Work required. Write out the lines of the listing from the one containing "西缘科技西藏某禁毒教育基地正式落地 科技赋能 (652, 1826)" through the one containing "Home (167, 321)", without changing anything.
____ Record list
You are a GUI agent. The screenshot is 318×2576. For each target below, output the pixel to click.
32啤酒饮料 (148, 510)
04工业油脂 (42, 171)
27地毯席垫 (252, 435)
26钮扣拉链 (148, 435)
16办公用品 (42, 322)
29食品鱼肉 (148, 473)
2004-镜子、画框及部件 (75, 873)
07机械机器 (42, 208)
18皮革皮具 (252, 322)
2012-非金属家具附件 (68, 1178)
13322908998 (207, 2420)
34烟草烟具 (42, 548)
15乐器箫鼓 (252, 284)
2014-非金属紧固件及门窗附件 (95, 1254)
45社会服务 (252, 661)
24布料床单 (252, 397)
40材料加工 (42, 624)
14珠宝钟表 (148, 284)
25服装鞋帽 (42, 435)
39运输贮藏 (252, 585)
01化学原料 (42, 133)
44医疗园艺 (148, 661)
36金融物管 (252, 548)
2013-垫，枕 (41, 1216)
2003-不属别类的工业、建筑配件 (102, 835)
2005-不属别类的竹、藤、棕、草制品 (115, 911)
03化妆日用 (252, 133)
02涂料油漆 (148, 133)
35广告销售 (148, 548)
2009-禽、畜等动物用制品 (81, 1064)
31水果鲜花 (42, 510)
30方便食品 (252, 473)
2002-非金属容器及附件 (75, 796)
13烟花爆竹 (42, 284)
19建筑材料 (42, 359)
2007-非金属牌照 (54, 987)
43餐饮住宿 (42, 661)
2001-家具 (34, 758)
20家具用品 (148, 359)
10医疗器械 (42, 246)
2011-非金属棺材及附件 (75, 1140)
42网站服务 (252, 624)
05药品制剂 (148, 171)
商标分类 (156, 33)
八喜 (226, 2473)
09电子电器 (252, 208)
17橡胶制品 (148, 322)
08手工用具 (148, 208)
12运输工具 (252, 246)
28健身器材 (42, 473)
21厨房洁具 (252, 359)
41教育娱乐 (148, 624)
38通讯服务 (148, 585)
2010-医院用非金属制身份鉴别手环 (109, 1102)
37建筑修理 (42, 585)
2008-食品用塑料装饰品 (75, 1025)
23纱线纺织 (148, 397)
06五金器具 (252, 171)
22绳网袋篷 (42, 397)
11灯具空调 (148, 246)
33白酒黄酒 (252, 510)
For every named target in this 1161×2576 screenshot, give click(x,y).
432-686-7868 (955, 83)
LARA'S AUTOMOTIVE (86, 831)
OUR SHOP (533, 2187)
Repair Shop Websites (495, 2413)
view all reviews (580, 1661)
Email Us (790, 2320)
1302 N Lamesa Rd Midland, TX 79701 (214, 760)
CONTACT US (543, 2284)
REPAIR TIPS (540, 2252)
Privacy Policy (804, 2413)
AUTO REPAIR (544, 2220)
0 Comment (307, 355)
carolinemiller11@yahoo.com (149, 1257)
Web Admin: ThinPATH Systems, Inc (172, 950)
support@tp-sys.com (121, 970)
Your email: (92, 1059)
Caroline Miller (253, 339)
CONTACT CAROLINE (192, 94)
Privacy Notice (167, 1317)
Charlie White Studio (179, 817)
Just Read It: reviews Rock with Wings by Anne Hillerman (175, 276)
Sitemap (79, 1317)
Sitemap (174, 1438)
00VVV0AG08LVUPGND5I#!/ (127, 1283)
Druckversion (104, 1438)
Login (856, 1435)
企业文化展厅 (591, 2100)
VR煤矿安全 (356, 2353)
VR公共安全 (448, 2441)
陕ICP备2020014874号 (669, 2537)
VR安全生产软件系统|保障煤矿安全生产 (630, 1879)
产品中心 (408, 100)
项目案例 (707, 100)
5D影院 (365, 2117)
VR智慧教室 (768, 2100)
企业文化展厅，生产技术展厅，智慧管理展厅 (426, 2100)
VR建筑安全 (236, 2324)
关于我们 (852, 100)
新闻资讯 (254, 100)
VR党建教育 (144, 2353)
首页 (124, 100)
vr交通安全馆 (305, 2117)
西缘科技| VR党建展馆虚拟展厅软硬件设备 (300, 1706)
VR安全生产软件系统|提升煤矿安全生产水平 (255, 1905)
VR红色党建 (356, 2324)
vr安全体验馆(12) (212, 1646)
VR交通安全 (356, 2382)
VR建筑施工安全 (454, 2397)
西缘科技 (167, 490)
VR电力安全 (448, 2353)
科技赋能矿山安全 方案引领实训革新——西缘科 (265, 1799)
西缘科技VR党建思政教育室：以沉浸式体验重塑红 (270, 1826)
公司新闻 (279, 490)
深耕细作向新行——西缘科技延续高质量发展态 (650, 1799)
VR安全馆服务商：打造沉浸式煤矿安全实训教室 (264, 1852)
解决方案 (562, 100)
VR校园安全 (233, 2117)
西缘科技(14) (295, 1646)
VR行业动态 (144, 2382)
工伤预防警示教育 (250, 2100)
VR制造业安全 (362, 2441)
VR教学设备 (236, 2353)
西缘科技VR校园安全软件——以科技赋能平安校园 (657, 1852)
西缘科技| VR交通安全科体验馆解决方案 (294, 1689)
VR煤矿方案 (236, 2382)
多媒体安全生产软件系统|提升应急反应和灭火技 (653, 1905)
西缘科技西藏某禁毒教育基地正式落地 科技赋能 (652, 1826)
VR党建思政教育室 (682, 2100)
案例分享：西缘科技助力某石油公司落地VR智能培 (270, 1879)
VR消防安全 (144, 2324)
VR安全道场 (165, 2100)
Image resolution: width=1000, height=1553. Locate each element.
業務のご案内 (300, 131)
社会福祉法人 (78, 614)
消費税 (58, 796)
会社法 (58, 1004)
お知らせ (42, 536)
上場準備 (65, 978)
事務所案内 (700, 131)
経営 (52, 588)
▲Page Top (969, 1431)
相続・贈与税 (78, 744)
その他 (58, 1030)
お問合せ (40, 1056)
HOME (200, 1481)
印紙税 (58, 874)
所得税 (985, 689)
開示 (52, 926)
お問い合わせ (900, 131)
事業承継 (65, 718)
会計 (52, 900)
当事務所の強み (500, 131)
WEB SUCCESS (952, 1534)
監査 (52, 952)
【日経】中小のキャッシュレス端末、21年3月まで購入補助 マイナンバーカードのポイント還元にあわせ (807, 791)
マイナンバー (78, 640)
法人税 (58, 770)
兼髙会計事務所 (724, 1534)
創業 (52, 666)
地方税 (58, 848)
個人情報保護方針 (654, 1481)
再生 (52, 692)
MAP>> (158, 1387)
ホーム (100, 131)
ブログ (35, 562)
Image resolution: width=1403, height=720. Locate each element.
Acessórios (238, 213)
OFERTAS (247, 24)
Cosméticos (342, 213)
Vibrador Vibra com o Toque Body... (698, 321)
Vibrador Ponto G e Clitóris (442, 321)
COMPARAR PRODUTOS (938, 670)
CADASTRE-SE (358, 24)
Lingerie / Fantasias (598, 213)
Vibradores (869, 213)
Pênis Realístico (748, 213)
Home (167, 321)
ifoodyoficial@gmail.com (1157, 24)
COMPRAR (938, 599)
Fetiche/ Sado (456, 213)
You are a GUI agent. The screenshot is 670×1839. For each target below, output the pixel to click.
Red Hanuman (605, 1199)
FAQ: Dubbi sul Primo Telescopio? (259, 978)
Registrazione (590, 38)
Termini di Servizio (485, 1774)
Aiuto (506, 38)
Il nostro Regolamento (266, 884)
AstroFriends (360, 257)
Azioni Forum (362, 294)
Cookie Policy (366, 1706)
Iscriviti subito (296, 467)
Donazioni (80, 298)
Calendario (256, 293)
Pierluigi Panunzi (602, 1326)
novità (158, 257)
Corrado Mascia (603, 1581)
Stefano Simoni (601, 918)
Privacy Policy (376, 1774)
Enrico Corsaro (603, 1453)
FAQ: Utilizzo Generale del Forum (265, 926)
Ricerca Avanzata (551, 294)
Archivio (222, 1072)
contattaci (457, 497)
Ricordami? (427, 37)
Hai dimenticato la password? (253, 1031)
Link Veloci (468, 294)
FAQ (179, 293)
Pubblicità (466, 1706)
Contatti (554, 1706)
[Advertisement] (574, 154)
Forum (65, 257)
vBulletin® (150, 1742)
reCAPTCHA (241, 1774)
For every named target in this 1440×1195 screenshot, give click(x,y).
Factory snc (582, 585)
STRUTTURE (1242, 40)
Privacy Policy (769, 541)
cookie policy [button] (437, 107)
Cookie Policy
________
Full output.
西缘科技西藏某禁毒教育基地正式落地 科技赋能 (652, 1826)
VR党建思政教育室 (682, 2100)
案例分享：西缘科技助力某石油公司落地VR智能培 (270, 1879)
VR消防安全 (144, 2324)
VR安全道场 (165, 2100)
Image resolution: width=1000, height=1553. Locate each element.
業務のご案内 (300, 131)
社会福祉法人 (78, 614)
消費税 (58, 796)
会社法 (58, 1004)
お知らせ (42, 536)
上場準備 (65, 978)
事務所案内 (700, 131)
経営 (52, 588)
▲Page Top (969, 1431)
相続・贈与税 (78, 744)
その他 (58, 1030)
お問合せ (40, 1056)
HOME (200, 1481)
印紙税 (58, 874)
所得税 (985, 689)
開示 (52, 926)
お問い合わせ (900, 131)
事業承継 (65, 718)
会計 (52, 900)
当事務所の強み (500, 131)
WEB SUCCESS (952, 1534)
監査 (52, 952)
【日経】中小のキャッシュレス端末、21年3月まで購入補助 マイナンバーカードのポイント還元にあわせ (807, 791)
マイナンバー (78, 640)
法人税 (58, 770)
兼髙会計事務所 (724, 1534)
創業 (52, 666)
地方税 (58, 848)
個人情報保護方針 (654, 1481)
再生 (52, 692)
MAP>> (158, 1387)
ホーム (100, 131)
ブログ (35, 562)
Image resolution: width=1403, height=720. Locate each element.
Acessórios (238, 213)
OFERTAS (247, 24)
Cosméticos (342, 213)
Vibrador Vibra com o Toque Body... (698, 321)
Vibrador Ponto G e Clitóris (442, 321)
COMPARAR PRODUTOS (938, 670)
CADASTRE-SE (358, 24)
Lingerie / Fantasias (598, 213)
Vibradores (869, 213)
Pênis Realístico (748, 213)
Home (167, 321)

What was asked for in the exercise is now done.